Estratto fonte:
────
Naturalmente fingere non significa affatto mentire, quello lo fanno gli attori non dichiarati, prestati per una stagione alla politica, fingere è costruire una potente allusione che instradi il mondo grande (il pubblico) al motivo della vita.
Lo spettacolo si impernia su due punti focali: il Mito della Caverna di Platone e le Tavole della Legge consegnate a Mosè. Ci sono però anche altri riferimenti che tu usi in scena, da Eliot a Campana, per esempio. E tutto si gioca sul contrasto tenebra-luce. Ce ne vuoi parlare meglio?
Non so nemmeno io cosa ho fatto e come l’ho concepito. Resta il fatto che è nato così, come un tragitto lampante dal buio alla luce: tento di far sposare la logica platonica del mito della caverna e le leggi date alla luce del Logos.
Il tentativo è quello di mostrare con una logica ferrea e con un’ironia devastante, che nessun codice, nessuna legge, nessun decreto esposto senza la luce della Verità produrrà mai sapienza, né virtù negli umani che lo osserveranno.
Oggi le leggi sono tutte date e ricevute nel buio della falsa luce dell’occulta fratellanza e questo è un grosso problema per i pochi che hanno capito.
I restanti sono pronti a tuffarsi nei paradigmi falsi di un nuovo ordine e … tanti auguri!
Qui la poesia entra potente: me ne servo, attraverso i versi di Dino Campana, per dimostrare senza dubbi che il Nuovo Ordine preconizzato dai signori della caverna non esiste, anzi descrive il massimo avanzamento verso il disordine. Se oggi avete la sensazione che tutti i cambiamenti stiano strisciando trasversalmente, è perché il disordine non può darsi un tono, ma deve usare la coperta del perbenismo per attecchire di nascosto.
────
Elenco righe:
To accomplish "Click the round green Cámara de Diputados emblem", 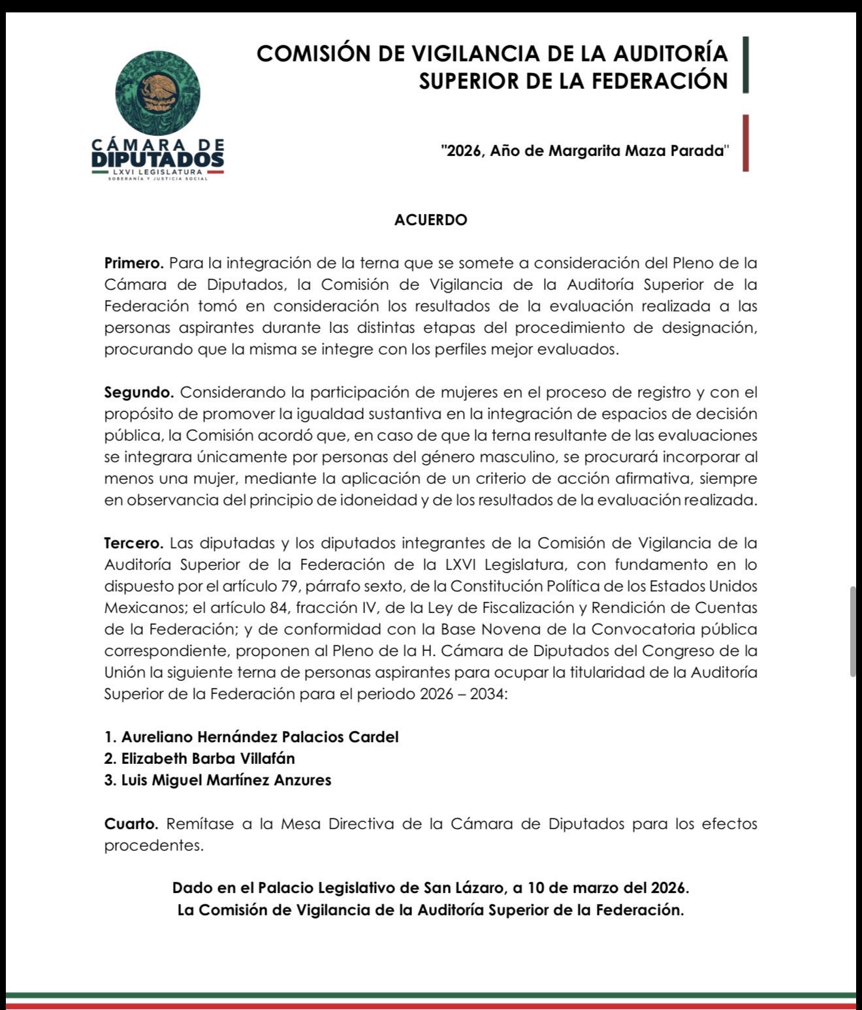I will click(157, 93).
────
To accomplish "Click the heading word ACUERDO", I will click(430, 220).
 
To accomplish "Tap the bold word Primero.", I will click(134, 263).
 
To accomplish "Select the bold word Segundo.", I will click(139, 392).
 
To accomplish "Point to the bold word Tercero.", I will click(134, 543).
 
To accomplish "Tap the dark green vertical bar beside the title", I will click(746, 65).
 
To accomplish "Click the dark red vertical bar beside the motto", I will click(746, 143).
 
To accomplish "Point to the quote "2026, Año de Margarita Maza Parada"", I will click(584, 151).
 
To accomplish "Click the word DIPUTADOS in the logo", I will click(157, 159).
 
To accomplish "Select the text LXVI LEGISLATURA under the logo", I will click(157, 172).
────
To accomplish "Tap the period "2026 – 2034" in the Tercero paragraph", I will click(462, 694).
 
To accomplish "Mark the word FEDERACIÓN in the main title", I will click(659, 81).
────
Da svolgere: Riporta l'estratto sullo spettacolo da "Oggi le leggi" giù fino a "e … tanti auguri!", sostituendo "fratellanza" con "confraternita".

Soluzione seguente:
Oggi le leggi sono tutte date e ricevute nel buio della falsa luce dell’occulta confraternita e questo è un grosso problema per i pochi che hanno capito.
I restanti sono pronti a tuffarsi nei paradigmi falsi di un nuovo ordine e … tanti auguri!